The exercise
Reproduce the data below word for word, everything from its first line down to and including the line that contains "[x=1060, y=12]".

>> Start

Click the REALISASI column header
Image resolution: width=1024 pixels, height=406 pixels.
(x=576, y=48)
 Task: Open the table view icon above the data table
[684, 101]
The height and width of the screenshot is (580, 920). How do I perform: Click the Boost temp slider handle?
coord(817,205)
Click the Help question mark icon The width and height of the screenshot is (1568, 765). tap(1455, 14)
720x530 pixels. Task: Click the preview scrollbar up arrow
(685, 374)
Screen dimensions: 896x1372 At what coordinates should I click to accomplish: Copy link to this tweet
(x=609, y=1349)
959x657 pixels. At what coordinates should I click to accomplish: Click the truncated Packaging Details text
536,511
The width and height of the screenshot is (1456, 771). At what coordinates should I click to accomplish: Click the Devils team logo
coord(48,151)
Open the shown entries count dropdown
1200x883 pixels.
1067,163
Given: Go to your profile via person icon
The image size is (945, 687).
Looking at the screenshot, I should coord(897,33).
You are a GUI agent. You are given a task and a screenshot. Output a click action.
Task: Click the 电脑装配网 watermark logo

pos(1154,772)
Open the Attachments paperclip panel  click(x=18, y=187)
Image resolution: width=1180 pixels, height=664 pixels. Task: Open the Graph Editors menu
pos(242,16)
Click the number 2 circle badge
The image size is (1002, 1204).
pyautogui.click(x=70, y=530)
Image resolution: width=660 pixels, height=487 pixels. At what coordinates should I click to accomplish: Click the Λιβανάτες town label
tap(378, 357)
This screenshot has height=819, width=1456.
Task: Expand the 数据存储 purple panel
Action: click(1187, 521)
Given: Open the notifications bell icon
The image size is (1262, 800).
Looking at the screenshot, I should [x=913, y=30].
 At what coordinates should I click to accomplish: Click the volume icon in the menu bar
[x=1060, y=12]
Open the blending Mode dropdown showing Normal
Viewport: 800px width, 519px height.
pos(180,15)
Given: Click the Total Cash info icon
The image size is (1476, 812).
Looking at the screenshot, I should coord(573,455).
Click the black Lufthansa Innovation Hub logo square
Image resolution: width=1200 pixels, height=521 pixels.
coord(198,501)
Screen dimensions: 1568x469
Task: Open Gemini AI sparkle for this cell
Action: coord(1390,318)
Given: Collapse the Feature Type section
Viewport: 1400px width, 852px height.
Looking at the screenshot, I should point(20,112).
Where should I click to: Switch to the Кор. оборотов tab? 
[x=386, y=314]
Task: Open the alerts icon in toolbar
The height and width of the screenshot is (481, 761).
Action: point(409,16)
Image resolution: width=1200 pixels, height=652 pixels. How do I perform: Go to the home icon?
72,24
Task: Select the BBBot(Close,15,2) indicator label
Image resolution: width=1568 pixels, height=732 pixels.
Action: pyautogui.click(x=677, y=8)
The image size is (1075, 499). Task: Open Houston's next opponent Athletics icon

>> End

Expected answer
Click the REALISASI column header
Image resolution: width=1024 pixels, height=406 pixels.
(x=576, y=48)
 Task: Open the table view icon above the data table
[684, 101]
The height and width of the screenshot is (580, 920). How do I perform: Click the Boost temp slider handle?
coord(817,205)
Click the Help question mark icon The width and height of the screenshot is (1568, 765). tap(1455, 14)
720x530 pixels. Task: Click the preview scrollbar up arrow
(685, 374)
Screen dimensions: 896x1372 At what coordinates should I click to accomplish: Copy link to this tweet
(x=609, y=1349)
959x657 pixels. At what coordinates should I click to accomplish: Click the truncated Packaging Details text
536,511
The width and height of the screenshot is (1456, 771). At what coordinates should I click to accomplish: Click the Devils team logo
coord(48,151)
Open the shown entries count dropdown
1200x883 pixels.
1067,163
Given: Go to your profile via person icon
The image size is (945, 687).
Looking at the screenshot, I should coord(897,33).
You are a GUI agent. You are given a task and a screenshot. Output a click action.
Task: Click the 电脑装配网 watermark logo

pos(1154,772)
Open the Attachments paperclip panel  click(x=18, y=187)
Image resolution: width=1180 pixels, height=664 pixels. Task: Open the Graph Editors menu
pos(242,16)
Click the number 2 circle badge
The image size is (1002, 1204).
pyautogui.click(x=70, y=530)
Image resolution: width=660 pixels, height=487 pixels. At what coordinates should I click to accomplish: Click the Λιβανάτες town label
tap(378, 357)
This screenshot has height=819, width=1456.
Task: Expand the 数据存储 purple panel
Action: click(1187, 521)
Given: Open the notifications bell icon
The image size is (1262, 800).
Looking at the screenshot, I should [x=913, y=30].
 At what coordinates should I click to accomplish: Click the volume icon in the menu bar
[x=1060, y=12]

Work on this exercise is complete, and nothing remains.